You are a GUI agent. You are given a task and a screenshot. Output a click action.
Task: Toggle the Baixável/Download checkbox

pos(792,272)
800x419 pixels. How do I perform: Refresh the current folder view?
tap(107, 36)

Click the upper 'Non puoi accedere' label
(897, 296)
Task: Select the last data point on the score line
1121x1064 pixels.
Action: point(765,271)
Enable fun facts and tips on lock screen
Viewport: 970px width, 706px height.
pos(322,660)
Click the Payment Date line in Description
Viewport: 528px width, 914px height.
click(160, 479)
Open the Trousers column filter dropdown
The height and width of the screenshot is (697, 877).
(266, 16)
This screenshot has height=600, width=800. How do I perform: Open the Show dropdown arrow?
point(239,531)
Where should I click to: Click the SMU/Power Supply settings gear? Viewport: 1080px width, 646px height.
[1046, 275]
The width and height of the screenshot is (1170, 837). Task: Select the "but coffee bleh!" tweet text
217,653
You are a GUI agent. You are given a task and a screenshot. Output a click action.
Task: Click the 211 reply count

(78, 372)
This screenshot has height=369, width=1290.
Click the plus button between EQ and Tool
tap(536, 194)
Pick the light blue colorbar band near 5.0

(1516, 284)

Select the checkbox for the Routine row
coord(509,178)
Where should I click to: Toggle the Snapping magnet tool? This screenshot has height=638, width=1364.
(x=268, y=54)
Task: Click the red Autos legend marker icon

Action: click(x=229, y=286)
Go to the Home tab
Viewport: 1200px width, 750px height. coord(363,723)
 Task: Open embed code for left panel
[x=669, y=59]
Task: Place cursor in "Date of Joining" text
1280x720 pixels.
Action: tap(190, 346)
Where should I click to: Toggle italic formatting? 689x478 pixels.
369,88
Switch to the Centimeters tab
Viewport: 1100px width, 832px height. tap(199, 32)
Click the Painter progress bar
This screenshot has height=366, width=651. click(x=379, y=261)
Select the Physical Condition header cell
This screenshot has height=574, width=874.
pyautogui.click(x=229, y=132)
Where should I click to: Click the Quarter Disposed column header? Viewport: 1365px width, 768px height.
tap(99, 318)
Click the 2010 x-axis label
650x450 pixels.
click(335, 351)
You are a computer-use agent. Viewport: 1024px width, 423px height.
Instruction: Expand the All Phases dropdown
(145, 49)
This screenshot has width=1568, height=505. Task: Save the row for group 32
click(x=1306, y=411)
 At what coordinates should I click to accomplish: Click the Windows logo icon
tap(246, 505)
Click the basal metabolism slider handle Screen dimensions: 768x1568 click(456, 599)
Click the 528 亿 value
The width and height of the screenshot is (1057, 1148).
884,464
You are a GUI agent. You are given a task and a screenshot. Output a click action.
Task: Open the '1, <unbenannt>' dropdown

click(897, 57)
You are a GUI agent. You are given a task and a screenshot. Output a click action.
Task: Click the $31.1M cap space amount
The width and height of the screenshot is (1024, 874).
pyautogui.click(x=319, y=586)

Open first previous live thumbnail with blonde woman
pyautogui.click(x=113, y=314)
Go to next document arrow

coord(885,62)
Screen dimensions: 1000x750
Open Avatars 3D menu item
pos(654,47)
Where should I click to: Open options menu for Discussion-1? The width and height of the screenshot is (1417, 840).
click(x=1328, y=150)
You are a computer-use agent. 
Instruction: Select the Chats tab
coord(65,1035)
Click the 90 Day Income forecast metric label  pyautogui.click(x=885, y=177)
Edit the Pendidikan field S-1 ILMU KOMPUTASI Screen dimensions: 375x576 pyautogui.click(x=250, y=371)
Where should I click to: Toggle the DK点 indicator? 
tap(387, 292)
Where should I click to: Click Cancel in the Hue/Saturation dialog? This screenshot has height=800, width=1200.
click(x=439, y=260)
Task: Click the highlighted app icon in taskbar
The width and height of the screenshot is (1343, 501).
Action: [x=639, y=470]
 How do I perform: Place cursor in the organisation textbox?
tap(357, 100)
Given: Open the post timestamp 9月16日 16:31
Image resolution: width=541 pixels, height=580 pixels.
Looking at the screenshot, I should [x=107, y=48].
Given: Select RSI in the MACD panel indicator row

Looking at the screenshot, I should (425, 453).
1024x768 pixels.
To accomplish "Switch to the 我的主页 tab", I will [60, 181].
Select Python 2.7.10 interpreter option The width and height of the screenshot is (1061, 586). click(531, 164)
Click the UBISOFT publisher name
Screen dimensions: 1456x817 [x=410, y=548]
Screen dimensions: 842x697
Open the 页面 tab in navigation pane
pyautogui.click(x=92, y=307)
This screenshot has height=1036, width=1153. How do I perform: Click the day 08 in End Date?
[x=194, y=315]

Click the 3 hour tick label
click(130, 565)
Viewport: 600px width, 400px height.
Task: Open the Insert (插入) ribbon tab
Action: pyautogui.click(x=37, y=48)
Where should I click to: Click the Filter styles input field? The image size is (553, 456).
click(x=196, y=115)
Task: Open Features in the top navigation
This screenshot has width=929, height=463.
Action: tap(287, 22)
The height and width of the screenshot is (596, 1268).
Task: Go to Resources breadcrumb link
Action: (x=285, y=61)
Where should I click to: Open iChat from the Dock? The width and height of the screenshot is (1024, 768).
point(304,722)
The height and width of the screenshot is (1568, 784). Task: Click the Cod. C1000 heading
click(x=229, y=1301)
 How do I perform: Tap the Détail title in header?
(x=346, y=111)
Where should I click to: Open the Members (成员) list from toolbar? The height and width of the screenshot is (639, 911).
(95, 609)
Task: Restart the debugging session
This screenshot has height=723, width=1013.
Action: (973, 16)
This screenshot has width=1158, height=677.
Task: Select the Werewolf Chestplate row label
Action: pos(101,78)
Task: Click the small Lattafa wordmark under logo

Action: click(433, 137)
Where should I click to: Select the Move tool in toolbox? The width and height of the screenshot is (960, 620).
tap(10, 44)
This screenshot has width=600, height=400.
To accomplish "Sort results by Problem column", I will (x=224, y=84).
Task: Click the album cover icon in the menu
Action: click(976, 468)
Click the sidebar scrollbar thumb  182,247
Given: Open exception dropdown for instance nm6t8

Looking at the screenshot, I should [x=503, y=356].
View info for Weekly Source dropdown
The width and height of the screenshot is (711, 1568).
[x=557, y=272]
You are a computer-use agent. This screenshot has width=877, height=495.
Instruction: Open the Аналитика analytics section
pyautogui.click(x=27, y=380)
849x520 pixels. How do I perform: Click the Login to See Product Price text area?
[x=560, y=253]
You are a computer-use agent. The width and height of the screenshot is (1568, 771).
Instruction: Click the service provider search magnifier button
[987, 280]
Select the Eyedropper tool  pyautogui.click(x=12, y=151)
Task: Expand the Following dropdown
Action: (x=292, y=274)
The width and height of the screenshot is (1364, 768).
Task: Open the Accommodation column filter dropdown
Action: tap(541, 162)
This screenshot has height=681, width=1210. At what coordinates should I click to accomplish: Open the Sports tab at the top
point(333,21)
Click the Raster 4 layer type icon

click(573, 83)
——
Copy the records above faithfully. Begin at their first line, end at the line containing "You are a computer-use agent. Viewport: 1024px", and include nothing else.

You are a GUI agent. You are given a task and a screenshot. Output a click action.
Task: Toggle the Baixável/Download checkbox

pos(792,272)
800x419 pixels. How do I perform: Refresh the current folder view?
tap(107, 36)

Click the upper 'Non puoi accedere' label
(897, 296)
Task: Select the last data point on the score line
1121x1064 pixels.
Action: point(765,271)
Enable fun facts and tips on lock screen
Viewport: 970px width, 706px height.
pos(322,660)
Click the Payment Date line in Description
Viewport: 528px width, 914px height.
click(160, 479)
Open the Trousers column filter dropdown
The height and width of the screenshot is (697, 877).
(266, 16)
This screenshot has height=600, width=800. How do I perform: Open the Show dropdown arrow?
point(239,531)
Where should I click to: Click the SMU/Power Supply settings gear? Viewport: 1080px width, 646px height.
[1046, 275]
The width and height of the screenshot is (1170, 837). Task: Select the "but coffee bleh!" tweet text
217,653
You are a GUI agent. You are given a task and a screenshot. Output a click action.
Task: Click the 211 reply count

(78, 372)
This screenshot has height=369, width=1290.
Click the plus button between EQ and Tool
tap(536, 194)
Pick the light blue colorbar band near 5.0

(1516, 284)

Select the checkbox for the Routine row
coord(509,178)
Where should I click to: Toggle the Snapping magnet tool? This screenshot has height=638, width=1364.
(x=268, y=54)
Task: Click the red Autos legend marker icon

Action: click(x=229, y=286)
Go to the Home tab
Viewport: 1200px width, 750px height. coord(363,723)
 Task: Open embed code for left panel
[x=669, y=59]
Task: Place cursor in "Date of Joining" text
1280x720 pixels.
Action: tap(190, 346)
Where should I click to: Toggle italic formatting? 689x478 pixels.
369,88
Switch to the Centimeters tab
Viewport: 1100px width, 832px height. tap(199, 32)
Click the Painter progress bar
This screenshot has height=366, width=651. click(x=379, y=261)
Select the Physical Condition header cell
This screenshot has height=574, width=874.
pyautogui.click(x=229, y=132)
Where should I click to: Click the Quarter Disposed column header? Viewport: 1365px width, 768px height.
tap(99, 318)
Click the 2010 x-axis label
650x450 pixels.
click(335, 351)
You are a computer-use agent. Viewport: 1024px width, 423px height.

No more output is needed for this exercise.